The forced feeding of prisoners who are competent to make their own decisions is unethical and must stop.
That is not to say that prisoners should die. Naturally, Reprieve is strongly opposed to the senseless sacrifice of human life. However, as Reprieve Legal Director Clive Stafford Smith has said: “The genuine complaints of the Guantánamo prisoners do not dissolve in the liquid nutrients that are forced into their noses.
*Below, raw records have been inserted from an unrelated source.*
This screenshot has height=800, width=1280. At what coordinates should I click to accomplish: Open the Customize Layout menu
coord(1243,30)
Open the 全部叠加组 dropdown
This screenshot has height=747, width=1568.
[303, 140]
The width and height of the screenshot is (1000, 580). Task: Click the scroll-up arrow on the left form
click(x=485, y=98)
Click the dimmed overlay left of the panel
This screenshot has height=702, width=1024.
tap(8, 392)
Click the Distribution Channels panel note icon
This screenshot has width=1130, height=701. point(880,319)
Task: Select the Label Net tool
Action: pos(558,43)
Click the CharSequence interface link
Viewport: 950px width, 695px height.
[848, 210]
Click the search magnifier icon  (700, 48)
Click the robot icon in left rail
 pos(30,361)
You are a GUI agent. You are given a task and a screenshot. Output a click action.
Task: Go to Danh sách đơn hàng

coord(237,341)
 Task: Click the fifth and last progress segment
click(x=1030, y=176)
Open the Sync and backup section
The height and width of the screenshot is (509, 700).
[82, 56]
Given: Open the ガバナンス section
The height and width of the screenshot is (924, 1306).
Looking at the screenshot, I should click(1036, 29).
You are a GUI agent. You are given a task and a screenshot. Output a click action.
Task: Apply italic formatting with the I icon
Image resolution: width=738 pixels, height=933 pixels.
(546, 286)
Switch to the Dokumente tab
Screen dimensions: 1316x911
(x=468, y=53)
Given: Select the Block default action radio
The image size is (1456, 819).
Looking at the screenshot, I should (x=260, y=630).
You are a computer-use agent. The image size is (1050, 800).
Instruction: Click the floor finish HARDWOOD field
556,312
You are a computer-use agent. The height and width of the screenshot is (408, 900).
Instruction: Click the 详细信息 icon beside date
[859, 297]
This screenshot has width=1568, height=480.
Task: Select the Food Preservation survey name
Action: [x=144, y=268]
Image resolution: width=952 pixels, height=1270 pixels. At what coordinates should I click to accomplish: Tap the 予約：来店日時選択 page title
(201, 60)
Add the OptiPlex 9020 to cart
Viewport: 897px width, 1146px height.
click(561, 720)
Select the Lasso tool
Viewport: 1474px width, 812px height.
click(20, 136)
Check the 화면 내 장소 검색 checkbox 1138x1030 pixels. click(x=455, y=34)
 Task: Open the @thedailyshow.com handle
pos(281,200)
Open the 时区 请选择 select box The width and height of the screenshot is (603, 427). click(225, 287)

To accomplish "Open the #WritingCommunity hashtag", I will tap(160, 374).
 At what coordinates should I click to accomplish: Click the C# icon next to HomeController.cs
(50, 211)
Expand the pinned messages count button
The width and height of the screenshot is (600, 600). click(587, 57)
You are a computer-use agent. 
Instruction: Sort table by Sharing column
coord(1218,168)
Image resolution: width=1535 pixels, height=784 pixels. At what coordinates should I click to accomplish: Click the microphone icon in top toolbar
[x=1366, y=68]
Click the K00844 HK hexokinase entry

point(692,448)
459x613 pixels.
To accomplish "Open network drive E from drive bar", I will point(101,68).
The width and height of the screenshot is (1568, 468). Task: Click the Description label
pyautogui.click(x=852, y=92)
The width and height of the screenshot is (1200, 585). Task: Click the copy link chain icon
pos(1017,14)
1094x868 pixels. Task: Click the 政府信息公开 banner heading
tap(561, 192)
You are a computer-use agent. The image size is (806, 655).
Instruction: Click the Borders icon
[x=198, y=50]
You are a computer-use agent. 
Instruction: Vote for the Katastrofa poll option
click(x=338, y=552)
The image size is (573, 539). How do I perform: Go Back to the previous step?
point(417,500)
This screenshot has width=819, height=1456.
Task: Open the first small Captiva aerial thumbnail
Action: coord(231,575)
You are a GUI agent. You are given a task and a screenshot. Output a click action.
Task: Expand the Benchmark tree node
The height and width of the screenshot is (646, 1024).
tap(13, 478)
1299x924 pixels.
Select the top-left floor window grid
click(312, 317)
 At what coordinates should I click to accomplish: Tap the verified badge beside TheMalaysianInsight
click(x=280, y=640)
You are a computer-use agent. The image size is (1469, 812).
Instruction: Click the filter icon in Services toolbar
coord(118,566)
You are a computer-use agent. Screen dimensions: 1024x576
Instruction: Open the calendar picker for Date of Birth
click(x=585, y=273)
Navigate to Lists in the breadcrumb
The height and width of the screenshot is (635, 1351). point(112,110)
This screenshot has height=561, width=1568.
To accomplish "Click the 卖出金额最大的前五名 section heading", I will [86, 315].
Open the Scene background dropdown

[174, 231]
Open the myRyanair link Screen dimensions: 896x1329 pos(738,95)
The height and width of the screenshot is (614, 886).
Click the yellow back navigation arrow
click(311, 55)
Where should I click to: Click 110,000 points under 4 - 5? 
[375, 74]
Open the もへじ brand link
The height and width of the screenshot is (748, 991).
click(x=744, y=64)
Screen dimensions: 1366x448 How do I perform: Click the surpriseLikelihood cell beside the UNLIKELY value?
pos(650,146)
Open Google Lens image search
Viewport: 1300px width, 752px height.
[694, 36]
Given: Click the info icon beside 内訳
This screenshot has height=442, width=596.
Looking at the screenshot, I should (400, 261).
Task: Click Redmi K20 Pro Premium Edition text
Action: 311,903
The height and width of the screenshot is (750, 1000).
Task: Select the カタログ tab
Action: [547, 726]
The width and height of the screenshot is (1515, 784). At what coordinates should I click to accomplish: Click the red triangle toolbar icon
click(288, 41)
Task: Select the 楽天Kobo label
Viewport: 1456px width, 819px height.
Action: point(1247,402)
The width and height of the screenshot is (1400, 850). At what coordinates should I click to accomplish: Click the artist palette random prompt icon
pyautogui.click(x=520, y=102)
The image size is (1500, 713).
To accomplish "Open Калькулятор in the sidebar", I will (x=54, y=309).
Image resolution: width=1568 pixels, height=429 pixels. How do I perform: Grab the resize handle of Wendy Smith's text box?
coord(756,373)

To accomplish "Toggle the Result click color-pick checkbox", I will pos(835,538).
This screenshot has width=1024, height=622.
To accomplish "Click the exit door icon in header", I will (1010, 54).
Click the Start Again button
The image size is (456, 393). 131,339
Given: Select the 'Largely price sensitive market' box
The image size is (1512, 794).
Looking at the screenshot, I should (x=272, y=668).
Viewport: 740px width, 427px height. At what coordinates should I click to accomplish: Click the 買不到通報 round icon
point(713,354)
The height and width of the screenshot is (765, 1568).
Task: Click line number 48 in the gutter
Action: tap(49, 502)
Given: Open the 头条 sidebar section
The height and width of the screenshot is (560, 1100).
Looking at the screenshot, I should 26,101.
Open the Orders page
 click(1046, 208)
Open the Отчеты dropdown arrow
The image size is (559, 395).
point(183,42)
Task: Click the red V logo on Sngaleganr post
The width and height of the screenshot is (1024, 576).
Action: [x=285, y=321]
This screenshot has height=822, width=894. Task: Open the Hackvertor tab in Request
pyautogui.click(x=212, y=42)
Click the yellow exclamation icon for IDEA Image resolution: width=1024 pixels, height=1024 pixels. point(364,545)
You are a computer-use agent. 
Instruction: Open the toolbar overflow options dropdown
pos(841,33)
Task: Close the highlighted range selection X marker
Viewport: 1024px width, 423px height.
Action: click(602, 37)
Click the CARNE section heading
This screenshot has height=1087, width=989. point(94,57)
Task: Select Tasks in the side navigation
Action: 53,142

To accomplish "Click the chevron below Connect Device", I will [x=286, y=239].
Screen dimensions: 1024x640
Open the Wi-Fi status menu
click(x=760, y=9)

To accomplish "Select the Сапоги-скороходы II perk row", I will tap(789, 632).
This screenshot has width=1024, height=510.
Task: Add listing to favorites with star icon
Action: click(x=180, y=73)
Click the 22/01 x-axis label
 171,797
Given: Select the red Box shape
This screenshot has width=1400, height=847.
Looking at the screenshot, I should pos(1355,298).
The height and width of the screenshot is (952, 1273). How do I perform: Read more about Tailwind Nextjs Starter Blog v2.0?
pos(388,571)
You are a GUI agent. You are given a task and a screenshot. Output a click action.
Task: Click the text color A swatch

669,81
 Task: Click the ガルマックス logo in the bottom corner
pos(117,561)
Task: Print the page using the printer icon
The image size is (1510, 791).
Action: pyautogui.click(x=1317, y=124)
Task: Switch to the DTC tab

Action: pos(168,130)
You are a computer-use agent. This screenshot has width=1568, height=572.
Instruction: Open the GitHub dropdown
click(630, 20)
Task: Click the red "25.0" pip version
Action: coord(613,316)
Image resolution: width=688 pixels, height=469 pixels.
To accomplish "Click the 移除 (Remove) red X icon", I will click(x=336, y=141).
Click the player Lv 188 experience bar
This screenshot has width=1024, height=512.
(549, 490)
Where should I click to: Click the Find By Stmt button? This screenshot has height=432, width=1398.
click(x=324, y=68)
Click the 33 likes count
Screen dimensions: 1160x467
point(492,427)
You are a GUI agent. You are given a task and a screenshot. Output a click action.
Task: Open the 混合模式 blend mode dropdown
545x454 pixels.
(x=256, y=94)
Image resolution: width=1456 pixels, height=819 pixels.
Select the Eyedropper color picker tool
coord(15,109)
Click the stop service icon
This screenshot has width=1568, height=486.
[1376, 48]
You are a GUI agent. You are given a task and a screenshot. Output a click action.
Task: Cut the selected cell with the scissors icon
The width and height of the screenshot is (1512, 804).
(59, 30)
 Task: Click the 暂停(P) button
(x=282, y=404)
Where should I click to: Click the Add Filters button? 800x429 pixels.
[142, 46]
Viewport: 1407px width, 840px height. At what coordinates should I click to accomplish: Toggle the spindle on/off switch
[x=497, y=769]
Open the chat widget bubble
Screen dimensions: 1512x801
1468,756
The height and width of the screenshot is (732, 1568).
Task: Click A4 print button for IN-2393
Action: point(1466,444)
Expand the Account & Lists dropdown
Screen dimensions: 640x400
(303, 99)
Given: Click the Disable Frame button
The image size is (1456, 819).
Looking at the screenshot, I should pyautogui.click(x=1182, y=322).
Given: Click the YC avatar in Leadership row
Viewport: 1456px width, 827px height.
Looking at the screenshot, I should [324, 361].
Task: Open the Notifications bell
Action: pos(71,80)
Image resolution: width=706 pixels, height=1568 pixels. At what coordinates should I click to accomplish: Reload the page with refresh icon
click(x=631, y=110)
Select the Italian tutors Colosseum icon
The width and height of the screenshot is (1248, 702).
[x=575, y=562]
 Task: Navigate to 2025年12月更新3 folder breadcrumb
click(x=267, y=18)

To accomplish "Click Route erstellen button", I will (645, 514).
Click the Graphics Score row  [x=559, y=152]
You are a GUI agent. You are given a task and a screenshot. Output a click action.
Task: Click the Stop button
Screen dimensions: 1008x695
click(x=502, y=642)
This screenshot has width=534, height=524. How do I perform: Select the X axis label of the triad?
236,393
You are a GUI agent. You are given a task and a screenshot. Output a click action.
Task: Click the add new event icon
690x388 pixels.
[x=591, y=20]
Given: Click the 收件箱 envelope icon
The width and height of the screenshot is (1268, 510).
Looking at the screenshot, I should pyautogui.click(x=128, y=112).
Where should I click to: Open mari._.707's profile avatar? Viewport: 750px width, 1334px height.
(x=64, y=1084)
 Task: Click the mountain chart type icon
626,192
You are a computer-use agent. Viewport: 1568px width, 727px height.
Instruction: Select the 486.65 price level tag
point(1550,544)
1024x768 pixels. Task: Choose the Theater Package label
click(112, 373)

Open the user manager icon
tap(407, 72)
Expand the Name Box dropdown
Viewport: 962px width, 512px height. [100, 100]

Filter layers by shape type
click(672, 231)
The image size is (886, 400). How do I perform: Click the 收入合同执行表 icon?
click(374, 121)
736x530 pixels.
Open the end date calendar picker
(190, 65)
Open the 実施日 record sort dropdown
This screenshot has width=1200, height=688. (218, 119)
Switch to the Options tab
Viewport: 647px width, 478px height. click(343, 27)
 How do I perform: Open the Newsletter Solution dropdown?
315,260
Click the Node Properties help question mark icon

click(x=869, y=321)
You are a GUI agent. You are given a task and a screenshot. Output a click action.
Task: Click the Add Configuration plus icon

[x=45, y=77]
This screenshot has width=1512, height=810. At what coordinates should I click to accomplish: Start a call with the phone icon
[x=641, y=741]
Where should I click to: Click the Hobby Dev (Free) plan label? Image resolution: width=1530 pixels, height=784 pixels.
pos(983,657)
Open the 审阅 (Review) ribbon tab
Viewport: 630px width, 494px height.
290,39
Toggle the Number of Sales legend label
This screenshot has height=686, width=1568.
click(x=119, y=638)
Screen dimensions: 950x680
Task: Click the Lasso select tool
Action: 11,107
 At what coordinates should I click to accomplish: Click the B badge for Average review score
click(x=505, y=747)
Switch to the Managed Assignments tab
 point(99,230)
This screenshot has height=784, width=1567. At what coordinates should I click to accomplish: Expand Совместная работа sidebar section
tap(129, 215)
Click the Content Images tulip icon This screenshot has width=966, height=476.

This will simply exacerbate their sense of injustice, and increase the danger that one or more of them will die through starvation. The only way to resolve this issue is for the U.S. military to respond humanely and realistically, changing the intolerable conditions of the prisoners being held beyond the rule of law.”
5. Indifference to the Catastrophic Political Consequences of the Death of a Muslim in Guantánamo Bay
Whether a prisoner dies in the immediate future from the hunger strike or not, it is inevitable that one of the 500 prisoners, many in ill health, will die in the months to come. “Guantánamo Bay has long been a public relations catastrophe for the United States, and for the cause of democracy worldwide,” said Reprieve Legal Director Clive Stafford Smith. “The prospect of a prisoner’s death looms like the iceberg in front of the Titanic, and the ship is currently steaming full speed ahead.”
When a prisoner dies, Islamic religious tradition requires a speedy burial, traditionally well within 24 hours. It will be impossible for a prisoner’s body to be returned for a funeral and burial in, for example, Yemen within this time. Anyway, the arrival of the body of a dead Muslim prisoner from Guantánamo in a Muslim country will be greeted with an extraordinary, and highly negative, response.
“Burial has to be as soon as possible. You’re meant to wash the body, do the funeral prayer over it, and then the burial. That should be done as soon as logistics allow,” said Imam Qasim Rashid, Director of Al Khair Educational Institute, in Croydon, just south of London.
Reprieve also foresees grave problems with the mandatory American rules concerning post-mortem autopsies. While only an independent autopsy will identify cause of death, and potentially dispel allegations that a prisoner died directly at the hands of the United States, to conduct such a procedure is also fraught with cultural concerns.
“Culturally, it is considered offensive to perform an autopsy on a Muslim. There is a prophetic saying that you should treat the dead body as you would treat it in life, and that it must be returned to God as given,” said Dr. Adnan Siddiqui (+44 (0)7956 196229), a Muslim doctor in general practice in London. “Perhaps those in the West might be used to autopsies, but to the many millions of people in traditional Muslim countries, the idea of chopping a person up, and putting them back together in a bag, would be considered a horror. It would cause outrage.”
The medical status of these prisoners is an urgent matter, but the facilities for urgent classification review of materials from Guantánamo have not been operational. Therefore, review will take at least a month to complete. Pending classification review of the statements obtained from the prisoners, the lawyers for the prisoners are forbidden by U.S. military rules from commenting further on these issues.